七ヶ浜町観光協会 郷古明頌さん 「台風の影響下で風がしっかり強い。朝に比べ、徐々に強くなってきている」

 多くの台風は偏西風に乗って西から東へと流れますが、今回の台風15号は高気圧と寒冷渦の影響を受け、北上中に進路を西へ。

 いつもとは逆の東から西というルートで福島県か茨城県に上陸する可能性が高まっています。
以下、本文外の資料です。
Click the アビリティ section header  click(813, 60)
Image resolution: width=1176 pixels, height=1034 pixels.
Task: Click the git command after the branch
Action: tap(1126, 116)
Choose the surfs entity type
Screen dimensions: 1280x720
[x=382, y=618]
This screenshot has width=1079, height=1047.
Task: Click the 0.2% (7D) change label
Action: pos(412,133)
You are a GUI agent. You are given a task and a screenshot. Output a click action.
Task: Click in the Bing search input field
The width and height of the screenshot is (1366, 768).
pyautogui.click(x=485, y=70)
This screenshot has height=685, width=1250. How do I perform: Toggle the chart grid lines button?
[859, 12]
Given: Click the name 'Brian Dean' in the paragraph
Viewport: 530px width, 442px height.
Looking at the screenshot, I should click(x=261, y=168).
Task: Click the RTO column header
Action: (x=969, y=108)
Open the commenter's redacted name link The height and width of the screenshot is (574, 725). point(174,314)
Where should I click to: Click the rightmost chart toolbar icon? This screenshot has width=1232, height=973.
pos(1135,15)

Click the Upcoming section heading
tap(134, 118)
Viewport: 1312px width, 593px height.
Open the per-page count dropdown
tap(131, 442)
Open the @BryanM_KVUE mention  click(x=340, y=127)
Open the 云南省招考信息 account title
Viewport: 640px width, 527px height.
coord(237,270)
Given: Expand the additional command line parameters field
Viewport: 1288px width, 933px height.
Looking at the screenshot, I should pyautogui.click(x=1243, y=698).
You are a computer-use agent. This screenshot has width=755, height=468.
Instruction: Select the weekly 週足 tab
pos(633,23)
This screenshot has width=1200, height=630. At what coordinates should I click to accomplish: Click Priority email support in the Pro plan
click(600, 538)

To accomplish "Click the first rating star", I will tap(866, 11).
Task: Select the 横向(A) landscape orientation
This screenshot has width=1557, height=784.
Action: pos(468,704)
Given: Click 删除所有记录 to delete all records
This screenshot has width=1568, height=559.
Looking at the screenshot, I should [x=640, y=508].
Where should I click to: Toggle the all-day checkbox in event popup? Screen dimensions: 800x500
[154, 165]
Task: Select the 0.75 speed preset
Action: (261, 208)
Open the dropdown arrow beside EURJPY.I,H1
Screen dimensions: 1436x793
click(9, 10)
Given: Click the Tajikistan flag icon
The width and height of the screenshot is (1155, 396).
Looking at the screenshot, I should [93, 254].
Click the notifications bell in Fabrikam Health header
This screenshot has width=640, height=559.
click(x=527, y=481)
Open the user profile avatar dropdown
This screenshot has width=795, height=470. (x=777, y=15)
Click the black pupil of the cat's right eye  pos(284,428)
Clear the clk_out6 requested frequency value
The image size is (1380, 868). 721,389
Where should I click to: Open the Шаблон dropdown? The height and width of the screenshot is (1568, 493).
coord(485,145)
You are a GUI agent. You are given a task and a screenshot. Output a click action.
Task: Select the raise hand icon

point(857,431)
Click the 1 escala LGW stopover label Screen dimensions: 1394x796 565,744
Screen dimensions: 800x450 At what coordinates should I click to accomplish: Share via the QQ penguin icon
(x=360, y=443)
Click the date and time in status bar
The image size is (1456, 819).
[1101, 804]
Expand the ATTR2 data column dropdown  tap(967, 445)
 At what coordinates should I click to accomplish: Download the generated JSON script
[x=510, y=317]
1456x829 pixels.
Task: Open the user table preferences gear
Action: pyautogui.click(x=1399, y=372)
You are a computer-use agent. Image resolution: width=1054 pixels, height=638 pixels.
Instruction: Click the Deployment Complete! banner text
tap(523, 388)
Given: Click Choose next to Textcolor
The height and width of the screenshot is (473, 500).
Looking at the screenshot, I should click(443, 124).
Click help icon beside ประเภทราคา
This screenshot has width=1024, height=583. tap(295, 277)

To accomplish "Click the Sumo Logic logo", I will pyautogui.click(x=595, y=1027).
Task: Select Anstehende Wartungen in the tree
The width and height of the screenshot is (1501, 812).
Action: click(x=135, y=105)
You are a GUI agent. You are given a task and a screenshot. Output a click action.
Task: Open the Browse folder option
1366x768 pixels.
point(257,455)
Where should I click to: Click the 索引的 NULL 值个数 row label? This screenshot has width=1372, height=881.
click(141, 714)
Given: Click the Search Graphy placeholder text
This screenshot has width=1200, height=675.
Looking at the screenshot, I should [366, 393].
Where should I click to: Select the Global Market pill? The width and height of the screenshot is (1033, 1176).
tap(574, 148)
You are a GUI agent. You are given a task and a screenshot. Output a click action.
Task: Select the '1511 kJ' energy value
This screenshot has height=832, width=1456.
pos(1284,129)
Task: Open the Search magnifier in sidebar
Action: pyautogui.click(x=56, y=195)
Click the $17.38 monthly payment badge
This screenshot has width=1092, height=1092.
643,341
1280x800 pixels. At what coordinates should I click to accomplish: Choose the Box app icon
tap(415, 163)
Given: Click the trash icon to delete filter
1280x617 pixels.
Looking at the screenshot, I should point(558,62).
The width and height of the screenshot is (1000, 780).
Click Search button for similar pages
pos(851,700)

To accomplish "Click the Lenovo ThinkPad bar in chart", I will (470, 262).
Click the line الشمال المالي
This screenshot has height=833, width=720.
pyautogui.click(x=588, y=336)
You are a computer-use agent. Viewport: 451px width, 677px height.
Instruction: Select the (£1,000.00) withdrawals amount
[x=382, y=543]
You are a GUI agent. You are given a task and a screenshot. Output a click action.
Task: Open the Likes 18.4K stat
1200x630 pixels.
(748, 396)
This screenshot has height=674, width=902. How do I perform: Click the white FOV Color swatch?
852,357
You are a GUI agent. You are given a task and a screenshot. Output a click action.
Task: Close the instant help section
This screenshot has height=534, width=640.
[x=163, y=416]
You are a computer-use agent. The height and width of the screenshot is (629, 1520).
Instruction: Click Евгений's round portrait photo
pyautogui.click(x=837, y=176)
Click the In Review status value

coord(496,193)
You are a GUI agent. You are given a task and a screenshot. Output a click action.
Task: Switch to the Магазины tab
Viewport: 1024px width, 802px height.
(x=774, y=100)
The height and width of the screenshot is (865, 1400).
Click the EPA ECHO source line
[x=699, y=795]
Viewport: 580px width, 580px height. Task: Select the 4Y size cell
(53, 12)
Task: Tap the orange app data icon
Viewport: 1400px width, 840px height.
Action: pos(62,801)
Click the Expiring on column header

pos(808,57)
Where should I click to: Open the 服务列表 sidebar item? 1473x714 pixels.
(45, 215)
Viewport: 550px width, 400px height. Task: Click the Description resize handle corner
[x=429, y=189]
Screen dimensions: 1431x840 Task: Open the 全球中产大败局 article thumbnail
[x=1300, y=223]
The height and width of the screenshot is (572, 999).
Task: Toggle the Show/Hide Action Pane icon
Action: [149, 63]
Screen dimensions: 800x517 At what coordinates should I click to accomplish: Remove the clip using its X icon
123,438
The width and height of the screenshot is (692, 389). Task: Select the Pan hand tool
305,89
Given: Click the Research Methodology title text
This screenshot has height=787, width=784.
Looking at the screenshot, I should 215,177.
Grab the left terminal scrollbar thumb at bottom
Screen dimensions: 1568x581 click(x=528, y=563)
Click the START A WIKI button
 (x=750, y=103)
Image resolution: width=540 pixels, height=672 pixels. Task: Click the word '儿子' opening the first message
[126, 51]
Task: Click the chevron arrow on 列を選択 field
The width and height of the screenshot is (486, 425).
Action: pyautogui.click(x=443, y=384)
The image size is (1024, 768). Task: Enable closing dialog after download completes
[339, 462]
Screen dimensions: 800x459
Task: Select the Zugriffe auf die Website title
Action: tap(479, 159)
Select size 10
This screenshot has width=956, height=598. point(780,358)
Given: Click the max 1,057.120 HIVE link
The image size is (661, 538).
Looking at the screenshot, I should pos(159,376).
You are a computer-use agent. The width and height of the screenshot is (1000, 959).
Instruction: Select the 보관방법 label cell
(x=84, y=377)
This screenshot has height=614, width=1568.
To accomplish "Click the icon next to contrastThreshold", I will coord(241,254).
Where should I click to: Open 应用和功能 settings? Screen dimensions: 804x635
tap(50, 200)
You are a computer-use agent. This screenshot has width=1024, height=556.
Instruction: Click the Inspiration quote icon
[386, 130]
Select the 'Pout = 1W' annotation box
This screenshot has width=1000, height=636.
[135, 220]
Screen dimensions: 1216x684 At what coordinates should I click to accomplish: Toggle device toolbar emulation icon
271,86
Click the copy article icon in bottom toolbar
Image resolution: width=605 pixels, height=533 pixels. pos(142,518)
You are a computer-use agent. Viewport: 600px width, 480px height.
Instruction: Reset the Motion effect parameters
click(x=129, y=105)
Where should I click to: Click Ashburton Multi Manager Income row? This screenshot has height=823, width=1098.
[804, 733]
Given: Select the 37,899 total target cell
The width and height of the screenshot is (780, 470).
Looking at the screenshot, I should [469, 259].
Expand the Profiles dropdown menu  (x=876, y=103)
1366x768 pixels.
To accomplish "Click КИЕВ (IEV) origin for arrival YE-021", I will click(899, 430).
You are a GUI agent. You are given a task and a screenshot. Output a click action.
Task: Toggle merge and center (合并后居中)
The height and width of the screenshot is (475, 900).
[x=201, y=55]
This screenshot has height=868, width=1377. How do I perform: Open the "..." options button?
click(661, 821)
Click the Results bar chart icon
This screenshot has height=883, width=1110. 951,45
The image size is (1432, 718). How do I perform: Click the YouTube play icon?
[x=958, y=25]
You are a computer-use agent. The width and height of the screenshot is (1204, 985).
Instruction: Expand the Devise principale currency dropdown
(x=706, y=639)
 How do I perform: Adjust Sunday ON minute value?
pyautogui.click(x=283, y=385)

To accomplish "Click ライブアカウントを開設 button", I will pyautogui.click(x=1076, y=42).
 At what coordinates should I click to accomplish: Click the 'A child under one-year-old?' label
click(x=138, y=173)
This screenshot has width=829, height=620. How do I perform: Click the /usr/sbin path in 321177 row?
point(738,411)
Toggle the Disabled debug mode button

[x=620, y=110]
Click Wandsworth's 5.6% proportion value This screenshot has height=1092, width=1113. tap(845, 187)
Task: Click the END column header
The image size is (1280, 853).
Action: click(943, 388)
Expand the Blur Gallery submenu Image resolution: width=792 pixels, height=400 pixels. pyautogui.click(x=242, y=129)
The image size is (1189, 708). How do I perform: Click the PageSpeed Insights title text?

 統計史上、この2つの県に台風が上陸したことはありません。

大洗町民 「世界の気候が変わっている。油断していたので甘く見ないよう気を付けたい」

 茨城県の海沿いに住む人は不安を抱えていました。

 時間を追うごとに波や風は強まっています。大洗の象徴、太平洋に設置された鳥居にも白波が立ち始めました。

 海沿いの観光施設では初めての上陸に備えています。

大洗美術館 榎本宇内代表 「東から茨城に真っすぐ来る台風は経験上初めてなので、怖い台風。東から来る台風の怖さは、沖から波を台風が持ってきてしまう。高波・高潮が起こりやすい。初めてなので一番怖いケースを想定して、あすは休館」

 11日は臨時休館を決め、柵などが風に飛ばされないよう対応に追われていました。

 観光客も困惑しています。

富山からの観光客 「日の出が見たいと思っていました。海から昇る日の出を見に来て。『あっちいけ、あっちいけ』と思っていたが、残念です」

 台風が上陸したことがない福島県でも対策が進んでいます。

 いわき市の港では多くの漁船が太いロープでつながれ、波に流されないようにしていました。

 徐々に近付く台風15号。東北から関東は11日の午前中から雨が降り出し、上陸するのは夕方以降となる見込みです。